EXERCISE INSTRUCTIONS
Give the listing again in full, exactly as written.

DATA PROVIDED
◇ ◇ ◇ ◇ ◇

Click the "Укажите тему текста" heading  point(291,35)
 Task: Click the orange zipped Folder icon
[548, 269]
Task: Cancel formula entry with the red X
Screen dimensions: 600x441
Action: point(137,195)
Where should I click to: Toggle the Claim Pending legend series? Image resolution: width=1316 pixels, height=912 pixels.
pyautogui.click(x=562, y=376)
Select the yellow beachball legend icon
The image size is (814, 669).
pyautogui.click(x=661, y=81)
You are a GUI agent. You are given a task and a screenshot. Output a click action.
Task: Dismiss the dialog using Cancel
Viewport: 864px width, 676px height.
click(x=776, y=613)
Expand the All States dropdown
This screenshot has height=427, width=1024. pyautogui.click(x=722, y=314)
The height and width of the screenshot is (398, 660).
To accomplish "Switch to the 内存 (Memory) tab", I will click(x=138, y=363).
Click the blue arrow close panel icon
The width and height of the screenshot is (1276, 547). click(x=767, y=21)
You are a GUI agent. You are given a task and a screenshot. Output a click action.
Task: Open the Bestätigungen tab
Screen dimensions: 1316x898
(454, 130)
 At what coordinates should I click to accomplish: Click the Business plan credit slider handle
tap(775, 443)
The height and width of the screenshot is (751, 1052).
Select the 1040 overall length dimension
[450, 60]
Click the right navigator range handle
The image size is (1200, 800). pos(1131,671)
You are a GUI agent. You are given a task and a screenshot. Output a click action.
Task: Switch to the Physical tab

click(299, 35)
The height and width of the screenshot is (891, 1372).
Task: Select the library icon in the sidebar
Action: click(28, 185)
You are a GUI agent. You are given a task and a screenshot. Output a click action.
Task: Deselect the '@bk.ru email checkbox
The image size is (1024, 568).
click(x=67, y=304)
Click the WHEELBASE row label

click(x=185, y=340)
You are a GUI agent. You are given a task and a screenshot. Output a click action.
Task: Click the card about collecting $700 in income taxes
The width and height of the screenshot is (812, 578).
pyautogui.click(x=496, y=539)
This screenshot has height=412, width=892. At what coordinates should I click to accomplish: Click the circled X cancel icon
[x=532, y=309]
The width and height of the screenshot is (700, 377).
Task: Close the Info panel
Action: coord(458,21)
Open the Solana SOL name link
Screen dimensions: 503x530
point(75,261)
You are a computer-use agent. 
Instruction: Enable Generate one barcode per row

◇ ◇ ◇ ◇ ◇

YOUR RESPONSE
Click the "Укажите тему текста" heading  point(291,35)
 Task: Click the orange zipped Folder icon
[548, 269]
Task: Cancel formula entry with the red X
Screen dimensions: 600x441
Action: point(137,195)
Where should I click to: Toggle the Claim Pending legend series? Image resolution: width=1316 pixels, height=912 pixels.
pyautogui.click(x=562, y=376)
Select the yellow beachball legend icon
The image size is (814, 669).
pyautogui.click(x=661, y=81)
You are a GUI agent. You are given a task and a screenshot. Output a click action.
Task: Dismiss the dialog using Cancel
Viewport: 864px width, 676px height.
click(x=776, y=613)
Expand the All States dropdown
This screenshot has height=427, width=1024. pyautogui.click(x=722, y=314)
The height and width of the screenshot is (398, 660).
To accomplish "Switch to the 内存 (Memory) tab", I will click(x=138, y=363).
Click the blue arrow close panel icon
The width and height of the screenshot is (1276, 547). click(x=767, y=21)
You are a GUI agent. You are given a task and a screenshot. Output a click action.
Task: Open the Bestätigungen tab
Screen dimensions: 1316x898
(454, 130)
 At what coordinates should I click to accomplish: Click the Business plan credit slider handle
tap(775, 443)
The height and width of the screenshot is (751, 1052).
Select the 1040 overall length dimension
[450, 60]
Click the right navigator range handle
The image size is (1200, 800). pos(1131,671)
You are a GUI agent. You are given a task and a screenshot. Output a click action.
Task: Switch to the Physical tab

click(299, 35)
The height and width of the screenshot is (891, 1372).
Task: Select the library icon in the sidebar
Action: click(28, 185)
You are a GUI agent. You are given a task and a screenshot. Output a click action.
Task: Deselect the '@bk.ru email checkbox
The image size is (1024, 568).
click(x=67, y=304)
Click the WHEELBASE row label

click(x=185, y=340)
You are a GUI agent. You are given a task and a screenshot. Output a click action.
Task: Click the card about collecting $700 in income taxes
The width and height of the screenshot is (812, 578).
pyautogui.click(x=496, y=539)
This screenshot has height=412, width=892. At what coordinates should I click to accomplish: Click the circled X cancel icon
[x=532, y=309]
The width and height of the screenshot is (700, 377).
Task: Close the Info panel
Action: coord(458,21)
Open the Solana SOL name link
Screen dimensions: 503x530
point(75,261)
You are a computer-use agent. 
Instruction: Enable Generate one barcode per row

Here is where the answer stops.